Wang, Z., Li, Y., Hao, X., Zhao, M.L., et Han, G.D. (2015). « Responses of plant community coverage to simulated warming and nitrogen addition in a desert steppe in Northern China. », Ecological Research, 30(4), p. 605-614. doi : 10.1007/s11284-015-1265-3  Accès au texte intégral (en anglais seulement)

Résumé

Les communautés de prairies occupent environ 25 % de la superficie terrestre mondiale, ce qui pourrait toutefois changer en raison du réchauffement planétaire.

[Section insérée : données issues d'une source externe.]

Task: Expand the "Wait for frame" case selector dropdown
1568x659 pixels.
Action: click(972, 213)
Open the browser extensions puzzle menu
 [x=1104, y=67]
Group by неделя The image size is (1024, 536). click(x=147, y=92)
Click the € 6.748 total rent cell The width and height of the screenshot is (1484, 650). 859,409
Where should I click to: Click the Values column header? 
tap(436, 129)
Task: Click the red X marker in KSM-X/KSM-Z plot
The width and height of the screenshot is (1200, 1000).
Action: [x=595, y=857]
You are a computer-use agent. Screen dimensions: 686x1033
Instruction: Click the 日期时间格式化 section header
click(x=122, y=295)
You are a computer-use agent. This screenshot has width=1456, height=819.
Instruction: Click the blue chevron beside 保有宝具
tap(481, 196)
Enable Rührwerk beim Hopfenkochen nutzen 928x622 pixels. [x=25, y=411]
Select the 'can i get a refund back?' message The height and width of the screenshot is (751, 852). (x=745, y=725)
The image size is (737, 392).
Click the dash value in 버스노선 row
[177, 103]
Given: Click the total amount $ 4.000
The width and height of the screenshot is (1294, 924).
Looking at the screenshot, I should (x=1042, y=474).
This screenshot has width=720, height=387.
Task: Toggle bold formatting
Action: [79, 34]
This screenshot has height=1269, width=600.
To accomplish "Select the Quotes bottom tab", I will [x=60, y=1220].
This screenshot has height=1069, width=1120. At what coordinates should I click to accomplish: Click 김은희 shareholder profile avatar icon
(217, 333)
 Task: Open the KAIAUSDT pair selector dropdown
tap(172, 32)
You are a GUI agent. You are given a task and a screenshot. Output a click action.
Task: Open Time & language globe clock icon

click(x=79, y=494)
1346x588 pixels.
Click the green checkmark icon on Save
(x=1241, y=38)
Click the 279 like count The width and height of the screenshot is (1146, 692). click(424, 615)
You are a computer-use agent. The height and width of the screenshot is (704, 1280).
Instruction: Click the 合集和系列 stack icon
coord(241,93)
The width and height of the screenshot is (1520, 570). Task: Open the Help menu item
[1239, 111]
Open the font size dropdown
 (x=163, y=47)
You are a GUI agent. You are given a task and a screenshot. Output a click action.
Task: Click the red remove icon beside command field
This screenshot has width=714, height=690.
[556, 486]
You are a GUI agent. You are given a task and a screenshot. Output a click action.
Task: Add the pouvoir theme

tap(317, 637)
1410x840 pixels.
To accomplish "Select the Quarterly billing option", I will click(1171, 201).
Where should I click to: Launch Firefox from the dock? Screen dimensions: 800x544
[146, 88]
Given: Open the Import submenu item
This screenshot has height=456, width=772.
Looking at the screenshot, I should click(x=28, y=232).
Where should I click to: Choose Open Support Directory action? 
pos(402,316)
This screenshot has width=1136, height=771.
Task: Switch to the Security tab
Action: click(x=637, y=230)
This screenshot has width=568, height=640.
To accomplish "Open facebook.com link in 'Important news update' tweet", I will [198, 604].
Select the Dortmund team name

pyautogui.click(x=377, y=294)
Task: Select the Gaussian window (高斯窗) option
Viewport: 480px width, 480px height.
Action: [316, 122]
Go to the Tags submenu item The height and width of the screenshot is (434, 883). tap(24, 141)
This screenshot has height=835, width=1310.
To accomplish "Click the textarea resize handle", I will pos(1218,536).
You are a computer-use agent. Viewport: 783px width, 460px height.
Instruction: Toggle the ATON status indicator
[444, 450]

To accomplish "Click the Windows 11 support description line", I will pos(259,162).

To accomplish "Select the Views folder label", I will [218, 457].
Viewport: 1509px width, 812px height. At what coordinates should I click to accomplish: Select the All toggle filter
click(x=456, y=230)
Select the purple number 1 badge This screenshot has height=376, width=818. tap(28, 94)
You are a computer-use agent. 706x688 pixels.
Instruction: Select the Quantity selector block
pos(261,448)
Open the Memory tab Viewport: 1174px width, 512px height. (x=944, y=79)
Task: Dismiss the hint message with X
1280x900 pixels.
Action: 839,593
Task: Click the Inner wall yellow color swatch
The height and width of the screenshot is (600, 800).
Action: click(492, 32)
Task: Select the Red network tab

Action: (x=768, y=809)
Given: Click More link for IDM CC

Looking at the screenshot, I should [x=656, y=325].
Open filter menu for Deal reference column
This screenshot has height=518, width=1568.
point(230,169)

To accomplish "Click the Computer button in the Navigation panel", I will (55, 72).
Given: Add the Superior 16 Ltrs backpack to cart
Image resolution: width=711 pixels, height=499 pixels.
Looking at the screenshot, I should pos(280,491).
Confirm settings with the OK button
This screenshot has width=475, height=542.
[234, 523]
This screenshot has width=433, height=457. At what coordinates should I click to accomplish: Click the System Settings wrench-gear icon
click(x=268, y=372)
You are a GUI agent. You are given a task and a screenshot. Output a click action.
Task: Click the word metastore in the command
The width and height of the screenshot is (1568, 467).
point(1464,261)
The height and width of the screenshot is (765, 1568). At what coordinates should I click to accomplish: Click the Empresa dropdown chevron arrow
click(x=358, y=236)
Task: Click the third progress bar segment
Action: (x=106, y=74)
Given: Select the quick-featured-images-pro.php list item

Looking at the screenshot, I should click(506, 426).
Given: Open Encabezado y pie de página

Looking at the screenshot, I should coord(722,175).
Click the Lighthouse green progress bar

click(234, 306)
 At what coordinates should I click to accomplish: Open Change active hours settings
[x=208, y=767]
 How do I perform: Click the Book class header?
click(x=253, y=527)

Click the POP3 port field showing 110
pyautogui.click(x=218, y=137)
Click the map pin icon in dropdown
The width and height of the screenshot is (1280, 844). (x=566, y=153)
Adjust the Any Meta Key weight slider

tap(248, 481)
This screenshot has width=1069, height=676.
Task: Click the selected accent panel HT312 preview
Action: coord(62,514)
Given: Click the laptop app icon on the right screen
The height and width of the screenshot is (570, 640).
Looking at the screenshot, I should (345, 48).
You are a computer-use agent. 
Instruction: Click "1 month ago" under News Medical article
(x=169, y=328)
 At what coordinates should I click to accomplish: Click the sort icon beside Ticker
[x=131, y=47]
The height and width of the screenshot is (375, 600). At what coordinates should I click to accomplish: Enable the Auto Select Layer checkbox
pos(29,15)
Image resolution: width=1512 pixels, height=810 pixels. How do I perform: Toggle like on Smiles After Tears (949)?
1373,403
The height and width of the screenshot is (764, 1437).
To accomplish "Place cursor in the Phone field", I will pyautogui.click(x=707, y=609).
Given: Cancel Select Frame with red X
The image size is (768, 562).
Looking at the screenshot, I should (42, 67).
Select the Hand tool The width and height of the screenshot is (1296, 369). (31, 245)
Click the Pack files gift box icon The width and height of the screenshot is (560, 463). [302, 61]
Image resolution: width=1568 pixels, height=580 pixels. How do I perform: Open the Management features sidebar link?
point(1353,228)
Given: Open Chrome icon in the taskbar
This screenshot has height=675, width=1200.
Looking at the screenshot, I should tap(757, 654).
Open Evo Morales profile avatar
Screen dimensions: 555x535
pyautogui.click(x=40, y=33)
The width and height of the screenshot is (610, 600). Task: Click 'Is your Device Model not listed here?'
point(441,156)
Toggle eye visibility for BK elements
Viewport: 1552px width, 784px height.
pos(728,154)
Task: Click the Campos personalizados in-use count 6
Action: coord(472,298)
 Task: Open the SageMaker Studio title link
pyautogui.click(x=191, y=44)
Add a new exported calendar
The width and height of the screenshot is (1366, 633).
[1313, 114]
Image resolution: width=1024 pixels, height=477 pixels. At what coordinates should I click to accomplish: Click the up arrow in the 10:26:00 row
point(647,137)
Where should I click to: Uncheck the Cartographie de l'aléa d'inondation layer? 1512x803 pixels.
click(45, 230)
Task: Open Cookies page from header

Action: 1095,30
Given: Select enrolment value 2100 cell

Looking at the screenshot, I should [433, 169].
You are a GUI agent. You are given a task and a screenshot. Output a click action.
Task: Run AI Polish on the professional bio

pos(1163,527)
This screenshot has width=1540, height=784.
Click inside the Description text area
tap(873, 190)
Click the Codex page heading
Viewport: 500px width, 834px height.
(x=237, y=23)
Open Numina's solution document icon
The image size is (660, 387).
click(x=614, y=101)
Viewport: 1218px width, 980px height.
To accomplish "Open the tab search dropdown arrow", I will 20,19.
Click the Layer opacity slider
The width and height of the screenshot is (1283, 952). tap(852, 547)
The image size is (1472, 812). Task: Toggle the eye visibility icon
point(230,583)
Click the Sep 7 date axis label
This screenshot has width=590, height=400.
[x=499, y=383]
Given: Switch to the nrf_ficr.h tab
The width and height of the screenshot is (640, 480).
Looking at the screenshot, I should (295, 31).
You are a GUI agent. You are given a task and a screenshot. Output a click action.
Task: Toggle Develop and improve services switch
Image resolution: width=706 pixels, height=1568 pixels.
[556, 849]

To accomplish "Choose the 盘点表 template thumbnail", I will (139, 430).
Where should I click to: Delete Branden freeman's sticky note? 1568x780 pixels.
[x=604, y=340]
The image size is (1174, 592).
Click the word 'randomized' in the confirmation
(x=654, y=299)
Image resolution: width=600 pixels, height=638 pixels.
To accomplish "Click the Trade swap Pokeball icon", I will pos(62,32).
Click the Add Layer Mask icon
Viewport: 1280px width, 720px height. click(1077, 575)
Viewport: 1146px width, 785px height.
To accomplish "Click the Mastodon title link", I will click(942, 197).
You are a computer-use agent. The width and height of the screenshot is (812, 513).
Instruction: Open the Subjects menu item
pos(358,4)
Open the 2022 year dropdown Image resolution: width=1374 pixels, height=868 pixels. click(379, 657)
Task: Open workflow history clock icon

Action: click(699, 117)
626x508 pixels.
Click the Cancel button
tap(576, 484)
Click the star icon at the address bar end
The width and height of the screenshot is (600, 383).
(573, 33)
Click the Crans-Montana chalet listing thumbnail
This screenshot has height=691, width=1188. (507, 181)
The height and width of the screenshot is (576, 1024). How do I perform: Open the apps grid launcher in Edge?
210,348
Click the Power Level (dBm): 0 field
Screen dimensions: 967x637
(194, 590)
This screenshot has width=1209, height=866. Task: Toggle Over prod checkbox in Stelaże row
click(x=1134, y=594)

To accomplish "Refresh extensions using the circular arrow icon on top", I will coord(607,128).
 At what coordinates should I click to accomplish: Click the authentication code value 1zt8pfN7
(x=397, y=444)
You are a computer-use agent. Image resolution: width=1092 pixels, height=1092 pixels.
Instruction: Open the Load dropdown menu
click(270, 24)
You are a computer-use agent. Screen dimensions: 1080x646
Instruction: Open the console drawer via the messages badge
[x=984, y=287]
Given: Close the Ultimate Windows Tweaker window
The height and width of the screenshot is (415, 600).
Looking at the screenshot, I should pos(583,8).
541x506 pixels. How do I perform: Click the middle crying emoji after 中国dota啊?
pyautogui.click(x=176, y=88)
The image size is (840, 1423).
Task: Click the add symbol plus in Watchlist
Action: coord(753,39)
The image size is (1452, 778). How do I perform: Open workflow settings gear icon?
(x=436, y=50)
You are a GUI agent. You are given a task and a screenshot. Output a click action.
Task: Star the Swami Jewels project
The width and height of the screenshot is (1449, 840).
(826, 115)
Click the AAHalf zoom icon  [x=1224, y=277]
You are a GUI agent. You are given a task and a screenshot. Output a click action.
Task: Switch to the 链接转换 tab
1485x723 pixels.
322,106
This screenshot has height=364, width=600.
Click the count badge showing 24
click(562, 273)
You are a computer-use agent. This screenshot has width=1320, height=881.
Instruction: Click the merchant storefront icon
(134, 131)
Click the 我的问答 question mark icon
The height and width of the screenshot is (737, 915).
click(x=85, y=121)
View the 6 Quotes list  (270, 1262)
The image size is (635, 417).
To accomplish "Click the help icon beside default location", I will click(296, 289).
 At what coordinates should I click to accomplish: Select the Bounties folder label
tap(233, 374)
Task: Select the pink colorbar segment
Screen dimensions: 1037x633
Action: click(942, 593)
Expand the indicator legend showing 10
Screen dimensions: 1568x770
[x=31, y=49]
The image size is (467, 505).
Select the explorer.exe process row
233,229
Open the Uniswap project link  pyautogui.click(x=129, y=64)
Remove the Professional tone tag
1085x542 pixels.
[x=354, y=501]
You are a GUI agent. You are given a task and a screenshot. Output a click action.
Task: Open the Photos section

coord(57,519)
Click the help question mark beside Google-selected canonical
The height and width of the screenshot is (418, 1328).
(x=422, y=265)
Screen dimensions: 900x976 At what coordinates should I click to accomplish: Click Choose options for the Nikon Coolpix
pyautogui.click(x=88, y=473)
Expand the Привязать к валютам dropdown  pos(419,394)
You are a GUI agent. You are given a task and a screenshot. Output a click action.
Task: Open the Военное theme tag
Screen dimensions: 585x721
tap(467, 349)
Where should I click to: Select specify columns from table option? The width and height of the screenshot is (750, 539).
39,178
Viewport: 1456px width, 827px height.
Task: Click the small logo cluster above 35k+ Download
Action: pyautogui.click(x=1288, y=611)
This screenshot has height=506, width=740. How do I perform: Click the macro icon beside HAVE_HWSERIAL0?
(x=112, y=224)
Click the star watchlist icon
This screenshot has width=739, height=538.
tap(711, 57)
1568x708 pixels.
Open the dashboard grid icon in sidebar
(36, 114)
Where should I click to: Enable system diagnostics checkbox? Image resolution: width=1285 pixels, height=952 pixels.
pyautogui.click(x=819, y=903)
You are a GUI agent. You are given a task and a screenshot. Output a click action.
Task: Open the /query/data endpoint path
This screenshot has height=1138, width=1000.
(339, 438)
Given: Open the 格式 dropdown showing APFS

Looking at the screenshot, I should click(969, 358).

Nous avons réalisé une étude au champ pour évaluer les effets du réchauffement du sol (augmentation de la température de la surface du sol de 1,3 °C) et de l’application d’engrais azoté (100 kg N ha-1 année-1) sur une communauté végétale de la steppe désertique de la Mongolie intérieure, en Chine, de 2006 à 2011. En général, le réchauffement a eu peu d’incidence sur la superficie occupée par les quatre principales espèces (Convolvulus ammannii et Stipa breviflorai, espèces de saison fraîche en C3, ainsi que Cleistogenes songorica et Kochia prostrata, espèces de saison chaude en C4) au cours des six saisons de croissance, mais des variations intra-annuelles et interannuelles élevées ont été observées. Le rapport C3/C4 de la couverture diminuait avec le réchauffement, et cette diminution était significative dans le cas du tiers des dates d’échantillonnage. Le réchauffement a causé une diminution de la couverture de la communauté végétale au plus fort de la saison, qui est passée de 27,6 à 25,1 %. L’application d’engrais azoté n’a pas eu d’effet sur les quatre espèces principales, sur les quatre groupes fonctionnels (graminées vivaces, plantes herbacées vivaces, arbustes et plantes annuelles ou bisannuelles) et sur la communauté végétale totale au cours des 6 années de l’étude, sauf en 2008, où les précipitations ont été élevées (231 mm). Les faibles diminutions observées quant à la couverture de la communauté végétale de la steppe désertique témoignent de la résistance au réchauffement de celle-ci. Le réchauffement pourrait entraîner le remplacement des espèces en C3 par des espèces en C4, comme l’indique la diminution observée du rapport C3/C4, mais il faudra des études plus approfondies pour confirmer cette tendance.